Lee Film britannique d’Ellen Kuras (2023), avec Kate Winslet, Andy Samberg, Alexander Skarsgård, Marion Cotillard, Josh O’Connor, Andrea Riseborough, Noémie Merlant, Vincent Colombe, James Murray, Samuel Barnett, Enrique Arce, Zita Hanrot, Arinzé Kene, Patrick Mille, Riley Neldam… 1h52. Sortie le 9 octobre 2024.
Marion Cotillard et Kate Winslet
Tout biopic qui se respecte a besoin d’une incarnation pour dépasser le simple stade de la reconstitution, aussi soignée puisse-t-elle être. Ellen Kuras a trouvé en Kate Winslet l’interprète idéale de Lee Miller. Cette égérie des surréalistes devenue photographe et confrontée à ses responsabilités en étant l’une des premières à pénétrer dans les camps de concentration de Dachau et Buchenwald a vécu une existence pour le moins hors du commun dont ce premier film ambitieux relate les multiples enjeux. D’abord parce qu’elle est parvenue à passer du statut de modèle à celui d’artiste. Ensuite parce qu’elle a su s’imposer en tant que femme dans un monde d’hommes. Enfin parce qu’elle a su ouvrir l’œil au bon moment et sans jamais détourner son regard, quelle que soit la dureté du spectacle qui s’offrait à elle. Ce sont ces divers enjeux qu’aborde cette reconstitution soignée en se concentrant sur le caractère atypique de son héroïne qui goûte autant les fastes de la vie mondaine que son immersion au cœur même de la barbarie.

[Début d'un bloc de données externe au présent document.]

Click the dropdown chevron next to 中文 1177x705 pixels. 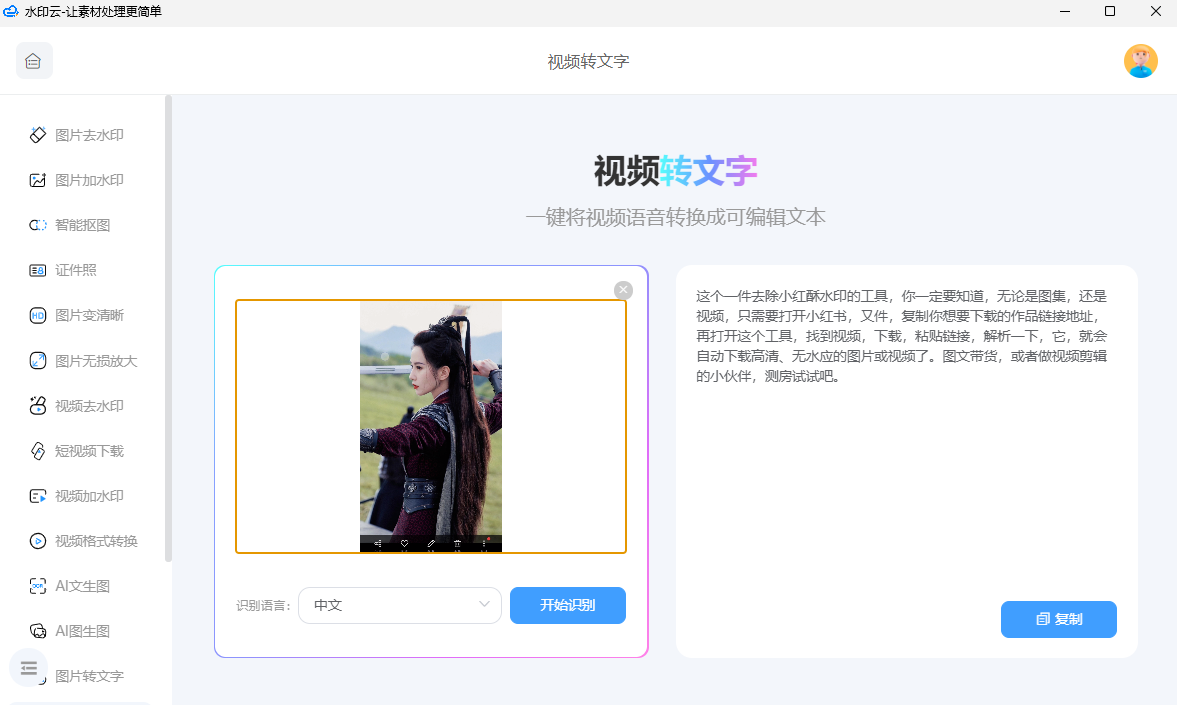(484, 604)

Ce destin individuel balloté par une époque faste est mis en scène en s’inspirant de l’esthétique même des photos de Lee Miller dans lesquelles le strict respect de la réalité passait parfois par un coup de pouce de l’artiste pour exprimer une idée particulière. À l’image de ce cliché célèbre publié dans le magazine “Life” où elle pose nue dans la baignoire d’Adolf Hitler, dans son appartement de Munich, au moment même où celui-ci met fin à ses jours et par extension au Troisième Reich dans son bunker berlinois.

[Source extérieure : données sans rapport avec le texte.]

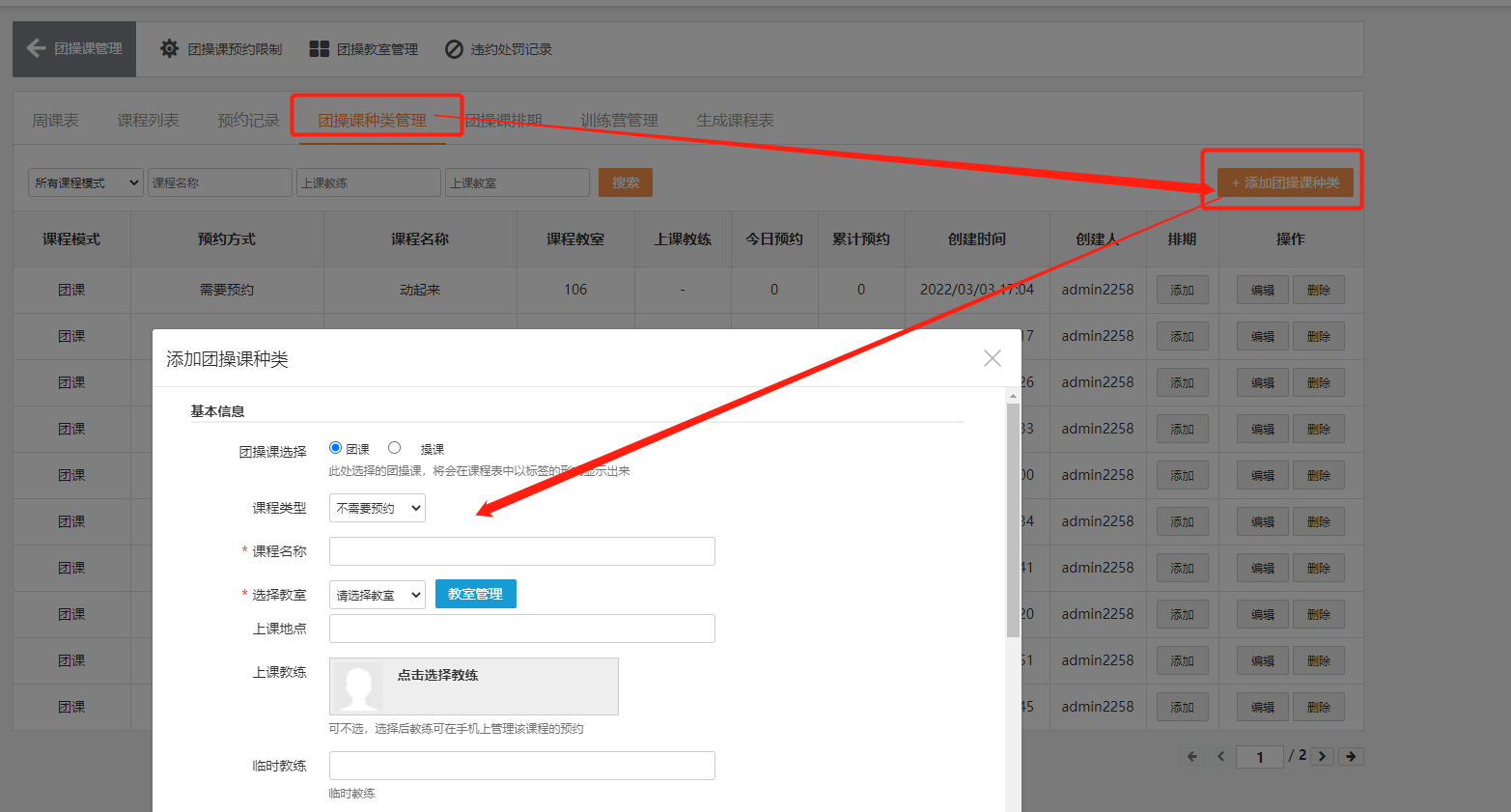
Task: Switch to the 周课表 tab
Action: tap(55, 121)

Kate Winslet, Noémie Merlant et Vincent Colombe
“ Je ressemblais à un ange mais, à l’intérieur, j’étais un démon ”, a déclaré un jour Lee Miller. C’est précisément cette personnalité complexe à laquelle s’est identifiée Kate Winslet dont ce rôle écrasant est l’une des plus belles compositions. Certes, le film coche à peu près toutes les cases du biopic, mais il est nourri en cela par la personnalité hors du commun de son héroïne qui a transformé sa vie en destin en fréquentant les bonnes personnes au moment opportun avec un instinct infaillible. Une étonnante coïncidence veut qu’il sorte le même jour que Niki, autre destin d’une muse que sa détermination pousse à devenir à son tour une artiste. Deux femmes modernes qui ont réussi à transformer leurs failles en force. Avec en outre pour Lee Miller un réseau de relations fourni qui ressemble au Bottin mondain et lui vaut de fréquenter le gratin culturel des Années Folles, d’abord dans l’ombre de Man Ray auprès duquel elle tient le rôle de modèle et d’assistante, ensuite en frayant avec Paul Éluard, Pablo Picasso pour qui elle pose et Jean Cocteau qui la filme en statue dans Le sang d’un poète (1932). C’est cette femme multiple et insaisissable qu’essaie de saisir ce film soigné mais forcément parcellaire, interprété qui plus est par plusieurs comédiens français parmi lesquels Marion Cotillard, Noémie Merlant, Zita Hanrot et Patrick Mille. Sa réalisatrice est quant à elle d’autant plus inspirée par son sujet qu’elle a d’abord été directrice de la photographie pour des auteurs tels que Spike Lee, Jim Jarmusch ou Michel Gondry. Son film est visuellement une splendeur qui sert à merveille son sujet : l’image dans tous ses états.